Азия в огне (Фели-Брюжьер, Гастин) - страница 44

Взобравшись на слона, оставшиеся в живых члены миссии очутились в маленькой беседке, украшенной балдахином и перилами, где пять человек могли расположиться совершенно свободно. Китайский офицер, взлезший на слона после них, не поместился вместе с ними на платформе, а уселся прямо на спине животного, и колоссальное толстокожее, подгоняемое карнаком, медленно двинулось в путь. Они прошли в ворота, сделанные в ограде, окружавшей эту часть лагеря, и зрелище, развернувшееся перед европейцами, привело их в остолбенение.

Перед ними, прямой, как стрела, лежал бесконечно длинный грозный проход. Стороны этого прохода составляли цепи человеческих существ; неподвижные первые ряды с трудом сдерживали плотную массу остальной толпы. Эта толпа двигалась и колыхалась, подобно живым волнам, между палаток, балаганов и всякого рода сооружений, покрывающих равнину на всем, доступном глазу, протяжении.

Цепь состояла из вооруженных солдат. Утренний ветер развевал над их головами тысячи значков и знамен.

Трудно выразить впечатление, которое производила эта картина, озаренная лучами восходящего солнца.
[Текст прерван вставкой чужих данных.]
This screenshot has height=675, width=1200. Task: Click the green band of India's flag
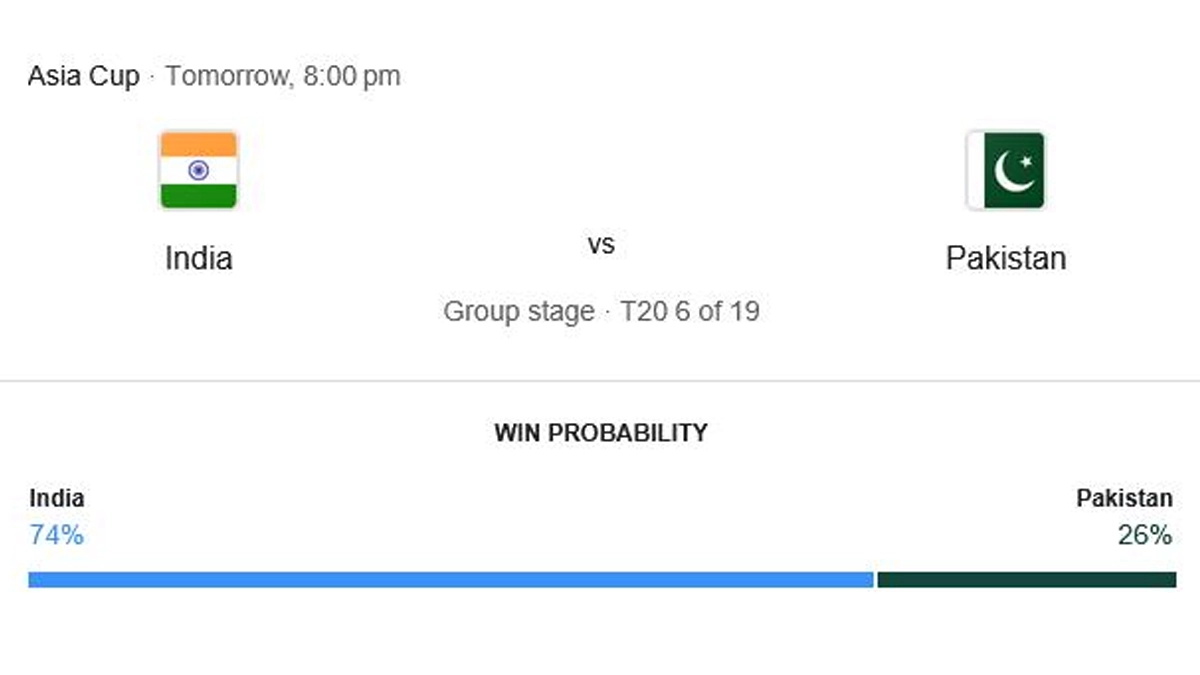[x=198, y=195]

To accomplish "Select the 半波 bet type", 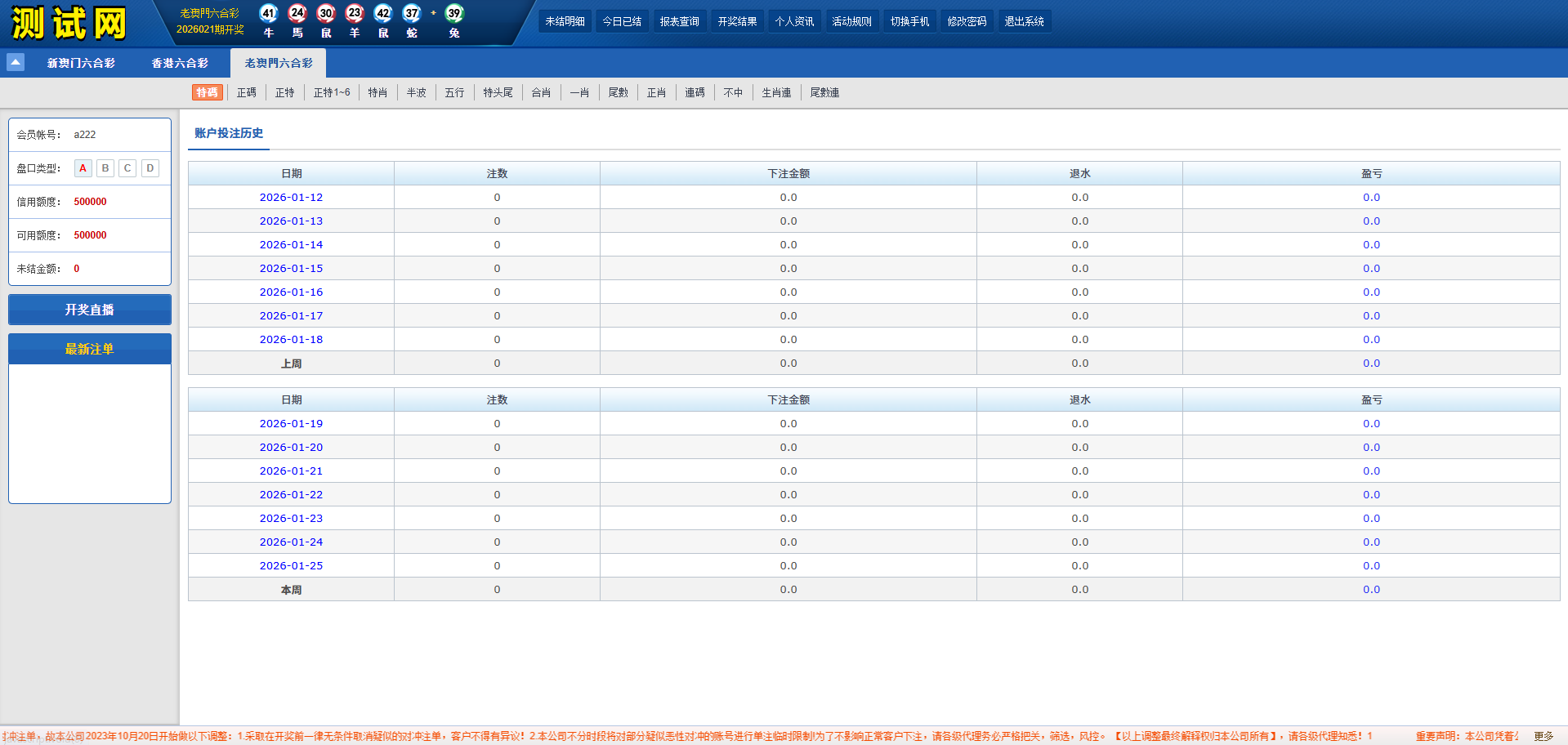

Издали над всем этим войском как бы висел свинцовый туман. Но по мере того, как слон, со своей передвижной цитаделью на спине, подвигался вперед, европейцы, которым, с их возвышения, была видна значительная часть лагеря, с необычайным любопытством стали смотреть на все более и более проясняющуюся перед ними панораму. Что для них было ново — это отсутствие оскорблений. Они не слышали больше ни враждебного ропота, ни угроз, как в Урумтси. Толпа глухо гудела, и этот звук, свойственный ей, напоминал таинственный и величественный гул моря. И, однако, это были все те же враждебные племена. Чувствовалось, что чья-то неумолимая воля с подавляющей мощью тяготеет на этих массах.

Вскоре к Меранду и его товарищам возвратилось обычное хладнокровие, и, после первого невольного содрогания, они были в состоянии не только созерцать, но и — пробовать разобраться в этом неслыханном спектакле. Казалось, вся желтая армия развернулась перед ними, словно на смотре.


Меранд взволнованными и внимательными глазами истого солдата обозревал эту азиатскую армию, такую разноплеменную, такую странную, как будто при помощи колдовства собранную на этом колоссальном пустынном перепутье. Одних за другими он распознавал северных и южных китайцев, монголов, манчжуров, горцев Черного Кан-Су, или Алтая, тибетцев и даже индусов, но каких выдержанных и дисциплинированных! Эта сложная, правильная цепь, эта линия солдат состояла из восьми рядов. Каждый из этих рядов, по, очевидно, заранее обдуманному намерению, принадлежал к различному корпусу. Впереди всех стояли солдаты старой манчжурской армии под восемью знаменами — смуглолицые с длинными усами. Они были одеты в традиционный китайский костюм с драконом на груди. Но Меранд отлично заметил, что, несмотря на этот костюм, солдаты организованы, вооружены и снаряжены вполне на европейский лад.